Depression Scale Dictionary Decomposition Framework for Multimodal Automatic Depression Level Prediction
Abstract: Currently, many researchers aim to achieve automatic depression level prediction via speech and video behavior analysis. However, previous works have struggled to decompose audio and video sequences into the information related to and unrelated to depression scores, hindering the model’s perception of depression cues. Besides, previous works implement multimodal fusion using attention mechanisms or linear layers, but failed to simultaneously consider the Euclidean relationship among tokens and the non-Euclidean relationship among channels, which bring limitations in capturing depression cues.
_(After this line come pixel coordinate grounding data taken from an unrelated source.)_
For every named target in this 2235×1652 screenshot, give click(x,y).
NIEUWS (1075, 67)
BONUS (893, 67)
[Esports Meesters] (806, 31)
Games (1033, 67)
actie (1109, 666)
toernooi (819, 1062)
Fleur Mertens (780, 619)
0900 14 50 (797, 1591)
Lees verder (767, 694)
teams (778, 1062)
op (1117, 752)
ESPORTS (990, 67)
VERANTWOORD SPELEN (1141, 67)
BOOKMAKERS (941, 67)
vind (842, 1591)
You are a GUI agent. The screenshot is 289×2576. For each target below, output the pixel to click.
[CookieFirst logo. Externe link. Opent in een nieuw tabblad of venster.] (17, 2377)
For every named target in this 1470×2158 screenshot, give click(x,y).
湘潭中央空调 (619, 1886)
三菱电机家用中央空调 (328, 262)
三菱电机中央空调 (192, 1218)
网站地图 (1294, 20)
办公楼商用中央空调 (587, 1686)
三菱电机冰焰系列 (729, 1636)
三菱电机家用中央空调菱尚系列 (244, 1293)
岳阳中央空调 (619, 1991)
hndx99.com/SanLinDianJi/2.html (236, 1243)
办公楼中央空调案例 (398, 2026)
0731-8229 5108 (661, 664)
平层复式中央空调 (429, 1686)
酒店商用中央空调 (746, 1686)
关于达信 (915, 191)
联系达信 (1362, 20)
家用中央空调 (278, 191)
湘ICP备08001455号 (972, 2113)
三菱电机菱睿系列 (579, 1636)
In response to the above issues, we propose a depression scale dictionary decomposition framework, which mainly includes a Bidirectional Dictionary Decomposition (BDD) module and a Bidirectional Multimodal Fusion (BMF) module. The BDD module can use the dictionaries generated based on the depression scale to semantically decompose audio and video sequences into the information related to and unrelated to depression scores along token and channel dimensions for promoting depression cue perception. Moreover, considering the respective characteristics of tokens and channels, the BMF module uses linear layers and graph convolution to achieve cross-modal mixing, which is used to aggregate audio and video sequences for predicting depression levels. The validation on AVEC 2013, AVEC 2014 and DAIC-WOZ datasets demonstrates our method’s superiority.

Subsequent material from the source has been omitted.